Was Clay able to stick by that injunction? Of course not. The books contain clues to an ancient puzzle. That's where the adventure begins.
I loved the way this book led me off onto tangents. For example, when a protagonist "produces another e-reader -- it's a Nook. Then another one, a Sony. Another one, marked KOBO. Really? Who has a Kobo?" (Answer: Canadians. I see patrons with Kobo e-readers in my library all the time.)
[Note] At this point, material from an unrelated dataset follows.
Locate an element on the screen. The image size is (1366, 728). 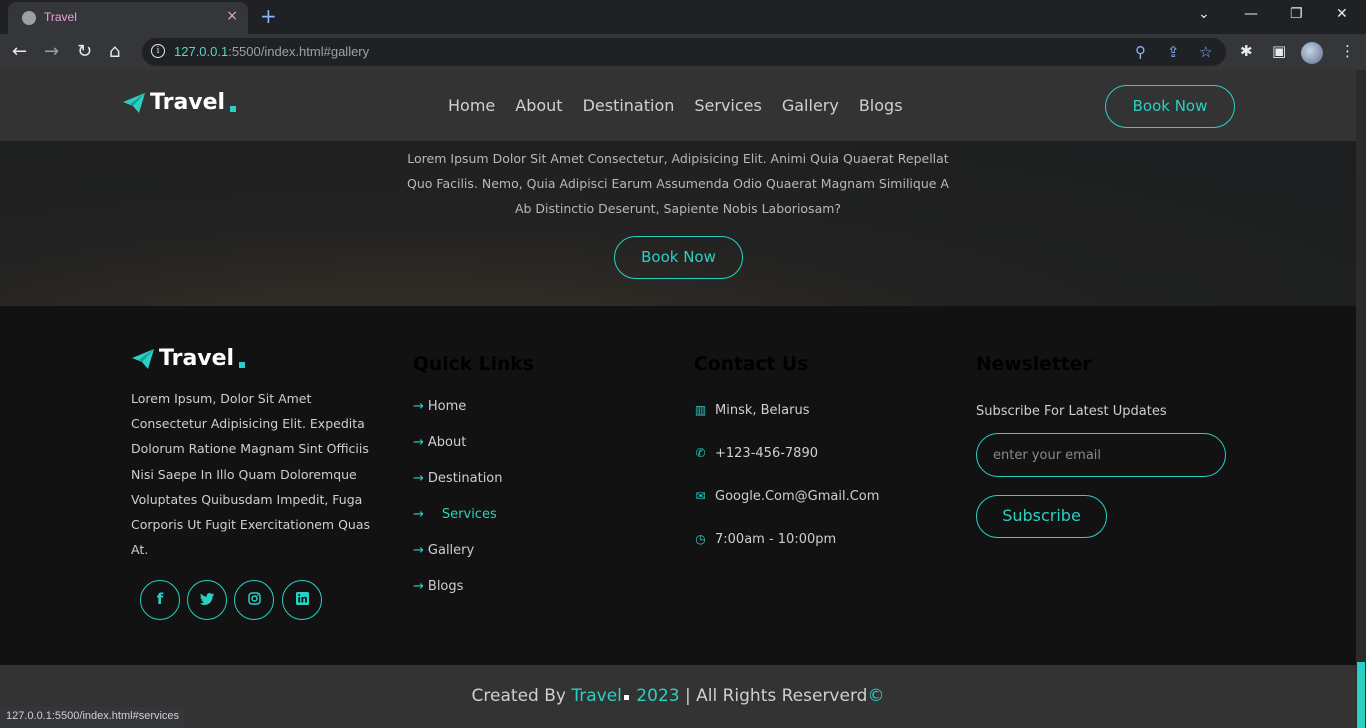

Clay's clandestine activities involve "a pair of white Stormtrooper binoculars" at one point, which reminded me of a great vlog post by author John Green, where he talks about book editors and whether stormtroopers is one word or two (and many other things), and I had to go find it again here. Come to think of it, Clay bonded with his friend Neel over a fantasy novel that they read as kids in much the same way as Green's protagonists in The Fault in our Stars.
Even though I was going off onto side roads, I never found these detracted from the main journey. It's all a brain game, really. Also, Sloan's humour hit the right notes for me, like naming a bibliophile 'Mr. Deckle.' Clay's girlfriend Kat gushes about her employer's (Google) projects:
"They are making a 3-D web bowser. They are making a car that drives itself. They are making a sushi search engine -- here she pokes a chopstick down at our dinner -- to help people find fish that is sustainable and mercury-free. They are building a time machine. They are developing a form of renewable energy that runs on hubris."
Clay's description of his first experience with audiobooks got me thinking about why I love them so much:
"I've never listened to an audiobook before, and I have to say, it's a totally different experience. When you read a book, the story definitely happens inside your head. When you listen, it seems to happen in a little cloud all around it, like a fuzzy knit cap pulled down over your eyes."
Yes, that is how it is for me. Sound adds a visceral element to books also; a gut sensation. I nearly missed my bus stop yesterday because I was so absorbed by Amanda Plummer's audiobook narration of Wildwood by Colin Meloy. (My literal knit cap did not cover my eyes, but it was about 15 below, and I put my headphones on top of my hat. Then my hood.)
I leave you with Sloan's final paragraph (and don't worry, it isn't a spoiler):
"A man walking fast down a dark lonely street. Quick steps and hard breathing, all wonder and need. A bell above a door and the tinkle it makes. A clerk and a ladder and warm golden light, and then: the right book exactly, at exactly the right time."
That special book is Mr. Penumbra's 24-Hour Bookstore.
Readalikes with underdog nerds banding together to problem-solve at the intersection of old and new technologies: Ready Player One (Ernest Cline); For the Win (Cory Doctorow).